(Beginning of Dataset records)

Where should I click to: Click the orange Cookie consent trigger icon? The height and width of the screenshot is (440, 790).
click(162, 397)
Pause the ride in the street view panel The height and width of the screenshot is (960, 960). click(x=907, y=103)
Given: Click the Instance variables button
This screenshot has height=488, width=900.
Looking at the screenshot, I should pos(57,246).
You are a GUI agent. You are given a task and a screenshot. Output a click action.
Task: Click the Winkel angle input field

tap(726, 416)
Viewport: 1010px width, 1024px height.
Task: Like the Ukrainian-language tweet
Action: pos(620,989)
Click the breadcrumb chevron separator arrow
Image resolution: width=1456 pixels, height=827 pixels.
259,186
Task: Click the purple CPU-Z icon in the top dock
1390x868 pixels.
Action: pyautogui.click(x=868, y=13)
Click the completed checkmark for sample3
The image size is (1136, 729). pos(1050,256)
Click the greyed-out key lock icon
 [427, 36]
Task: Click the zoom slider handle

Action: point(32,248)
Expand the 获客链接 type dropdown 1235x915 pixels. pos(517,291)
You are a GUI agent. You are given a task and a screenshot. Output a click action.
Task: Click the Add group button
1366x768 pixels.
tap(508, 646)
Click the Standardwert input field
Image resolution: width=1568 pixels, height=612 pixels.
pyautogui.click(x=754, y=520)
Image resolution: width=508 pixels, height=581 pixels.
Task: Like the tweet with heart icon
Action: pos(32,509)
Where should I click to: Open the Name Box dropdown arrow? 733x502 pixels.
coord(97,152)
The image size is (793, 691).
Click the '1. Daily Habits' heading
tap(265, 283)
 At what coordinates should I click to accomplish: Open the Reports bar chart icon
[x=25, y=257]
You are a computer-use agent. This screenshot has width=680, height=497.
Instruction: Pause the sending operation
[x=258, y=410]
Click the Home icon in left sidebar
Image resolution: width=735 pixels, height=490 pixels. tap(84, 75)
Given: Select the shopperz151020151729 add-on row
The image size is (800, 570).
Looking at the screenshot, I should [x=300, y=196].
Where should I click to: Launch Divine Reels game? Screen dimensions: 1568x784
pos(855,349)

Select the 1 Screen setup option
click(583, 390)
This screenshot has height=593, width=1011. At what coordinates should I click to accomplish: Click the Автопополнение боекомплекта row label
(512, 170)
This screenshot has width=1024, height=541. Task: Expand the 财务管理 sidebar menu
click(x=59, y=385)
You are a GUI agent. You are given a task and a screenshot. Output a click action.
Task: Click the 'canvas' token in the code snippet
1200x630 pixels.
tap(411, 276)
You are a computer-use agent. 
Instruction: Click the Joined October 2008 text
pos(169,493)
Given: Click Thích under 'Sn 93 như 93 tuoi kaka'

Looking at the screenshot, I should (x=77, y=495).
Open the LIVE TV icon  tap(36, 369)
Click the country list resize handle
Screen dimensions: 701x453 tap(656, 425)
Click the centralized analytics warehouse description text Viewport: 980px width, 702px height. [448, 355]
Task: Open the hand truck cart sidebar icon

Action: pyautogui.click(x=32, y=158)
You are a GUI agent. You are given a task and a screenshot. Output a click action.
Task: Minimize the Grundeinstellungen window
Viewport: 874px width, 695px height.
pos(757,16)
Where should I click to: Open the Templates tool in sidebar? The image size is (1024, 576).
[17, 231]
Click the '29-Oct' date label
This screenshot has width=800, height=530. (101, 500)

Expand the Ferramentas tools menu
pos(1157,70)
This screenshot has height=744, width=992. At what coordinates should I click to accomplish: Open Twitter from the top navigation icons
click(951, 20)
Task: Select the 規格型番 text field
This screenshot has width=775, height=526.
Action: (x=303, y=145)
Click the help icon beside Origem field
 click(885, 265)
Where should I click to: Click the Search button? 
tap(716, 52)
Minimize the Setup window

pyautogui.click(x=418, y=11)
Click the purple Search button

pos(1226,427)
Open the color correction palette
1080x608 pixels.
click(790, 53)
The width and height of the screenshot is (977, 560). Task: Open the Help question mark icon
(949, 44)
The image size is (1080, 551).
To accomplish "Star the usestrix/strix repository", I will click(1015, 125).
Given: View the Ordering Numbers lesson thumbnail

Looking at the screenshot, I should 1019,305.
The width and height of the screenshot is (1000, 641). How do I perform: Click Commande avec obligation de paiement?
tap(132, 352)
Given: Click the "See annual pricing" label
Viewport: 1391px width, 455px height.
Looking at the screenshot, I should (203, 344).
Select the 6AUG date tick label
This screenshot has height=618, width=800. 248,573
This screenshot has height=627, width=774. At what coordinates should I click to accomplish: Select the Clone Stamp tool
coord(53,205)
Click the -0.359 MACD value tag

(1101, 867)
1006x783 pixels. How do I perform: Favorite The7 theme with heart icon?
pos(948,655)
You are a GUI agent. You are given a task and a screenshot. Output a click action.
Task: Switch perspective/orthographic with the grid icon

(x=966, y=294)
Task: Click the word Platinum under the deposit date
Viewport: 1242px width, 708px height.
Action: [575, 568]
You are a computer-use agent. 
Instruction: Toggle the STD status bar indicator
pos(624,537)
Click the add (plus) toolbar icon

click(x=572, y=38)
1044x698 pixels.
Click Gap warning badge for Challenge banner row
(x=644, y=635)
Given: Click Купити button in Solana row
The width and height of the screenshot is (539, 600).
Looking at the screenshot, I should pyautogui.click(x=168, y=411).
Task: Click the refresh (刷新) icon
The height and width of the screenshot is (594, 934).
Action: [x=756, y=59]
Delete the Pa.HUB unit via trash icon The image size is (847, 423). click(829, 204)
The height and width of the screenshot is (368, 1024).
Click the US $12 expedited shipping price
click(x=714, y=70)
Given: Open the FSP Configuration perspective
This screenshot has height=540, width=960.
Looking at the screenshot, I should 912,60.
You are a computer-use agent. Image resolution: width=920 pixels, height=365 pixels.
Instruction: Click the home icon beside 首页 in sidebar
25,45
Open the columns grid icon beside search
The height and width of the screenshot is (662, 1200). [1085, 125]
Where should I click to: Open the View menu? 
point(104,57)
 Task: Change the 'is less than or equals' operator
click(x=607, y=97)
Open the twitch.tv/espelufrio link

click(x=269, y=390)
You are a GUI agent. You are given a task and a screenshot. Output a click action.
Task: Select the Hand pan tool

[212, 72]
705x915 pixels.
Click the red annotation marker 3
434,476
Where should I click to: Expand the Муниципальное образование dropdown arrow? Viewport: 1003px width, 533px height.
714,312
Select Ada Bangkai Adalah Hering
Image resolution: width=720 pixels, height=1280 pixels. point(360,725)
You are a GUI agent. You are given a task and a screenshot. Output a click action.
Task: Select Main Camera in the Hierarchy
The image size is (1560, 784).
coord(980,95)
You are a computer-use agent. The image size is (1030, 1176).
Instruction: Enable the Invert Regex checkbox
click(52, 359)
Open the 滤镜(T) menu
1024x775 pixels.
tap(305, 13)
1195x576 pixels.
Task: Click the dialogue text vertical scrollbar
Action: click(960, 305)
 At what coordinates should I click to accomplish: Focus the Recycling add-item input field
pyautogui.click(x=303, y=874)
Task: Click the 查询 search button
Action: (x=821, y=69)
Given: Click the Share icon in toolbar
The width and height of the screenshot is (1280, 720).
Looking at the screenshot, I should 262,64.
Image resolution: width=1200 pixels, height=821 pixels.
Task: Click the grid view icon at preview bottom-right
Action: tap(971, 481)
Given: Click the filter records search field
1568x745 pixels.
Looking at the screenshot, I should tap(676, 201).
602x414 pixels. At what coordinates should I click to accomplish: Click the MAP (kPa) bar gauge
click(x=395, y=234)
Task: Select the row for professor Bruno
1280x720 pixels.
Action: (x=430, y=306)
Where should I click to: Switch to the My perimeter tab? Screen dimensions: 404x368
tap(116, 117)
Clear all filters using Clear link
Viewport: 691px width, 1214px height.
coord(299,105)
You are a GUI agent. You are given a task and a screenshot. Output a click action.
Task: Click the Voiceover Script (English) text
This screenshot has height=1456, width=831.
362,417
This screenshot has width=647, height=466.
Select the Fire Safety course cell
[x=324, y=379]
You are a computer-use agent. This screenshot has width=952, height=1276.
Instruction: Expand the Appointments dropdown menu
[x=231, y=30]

(End of Dataset records)

### What you need to do
Once you reach the line with "Delete the Pa.HUB" in the data above, copy it and every line after it exactly, up to and including the line with "You are a computer-use agent. Image".

### Solution to the exercise
Delete the Pa.HUB unit via trash icon The image size is (847, 423). click(829, 204)
The height and width of the screenshot is (368, 1024).
Click the US $12 expedited shipping price
click(x=714, y=70)
Given: Open the FSP Configuration perspective
This screenshot has height=540, width=960.
Looking at the screenshot, I should 912,60.
You are a computer-use agent. Image resolution: width=920 pixels, height=365 pixels.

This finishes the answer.